O livro é permeado por intertextualidade e ironias. O segundo recurso logo nota-se na “Dedicatória” de Brás Cubas ao verme que primeiro roeu as frias carnes do meu cadáver. A ironia é vista como uma forma de “revolta pela vida” usada por Machado para fazer rir, quando como por exemplo Brás Cubas escreve: a sabedoria humana não vale um par de botas curtas […] Tu, minha Eugênia, é que não as descalçaste nunca à personagem que era coxa de nascença, num célebre exemplo de humor negro. O primeiro recurso, por sua vez, refere-se às referências machadianas aos estilos de outros grandes autores do Ocidente: “Na maioria dos casos, essas referências são implícitas, só podem ser percebidas por leitores familiarizados com as grandes obras da literatura.” Brás Cubas, por exemplo, refere-se no início do livro a Xavier de Maistre e depois a obras como a Suma Teológica. Por conta disso os críticos notam que o estilo machadiano é “culto” por “fazer uso da cultura e sua compreensão aprofundada exige cultura da parte do leitor.” Para saber mais sobre as intertextualidades no livro, vá à seção Influências literárias abaixo.

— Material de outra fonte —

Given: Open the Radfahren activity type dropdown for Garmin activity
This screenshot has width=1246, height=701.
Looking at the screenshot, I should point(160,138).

Memórias Póstumas de Brás Cubas antecipa muitos elementos de vanguarda que só serão amplamente assimilados pelo público e explorados pelos artistas no século seguinte ao que foi publicado, conforme atestam autores como Donaldo Schülere José Paulo Paes.Neste aspecto, destacam-se os capítulos LV: O velho diálogo de Adão e Eva e CXXXIX: De como não fui ministro d’Estado, cujos diálogos são pontilhados, recurso tipográfico incomum na ficção da época,mas que, no romance, serve para deixar pensamentos, ações e falas subentendidas.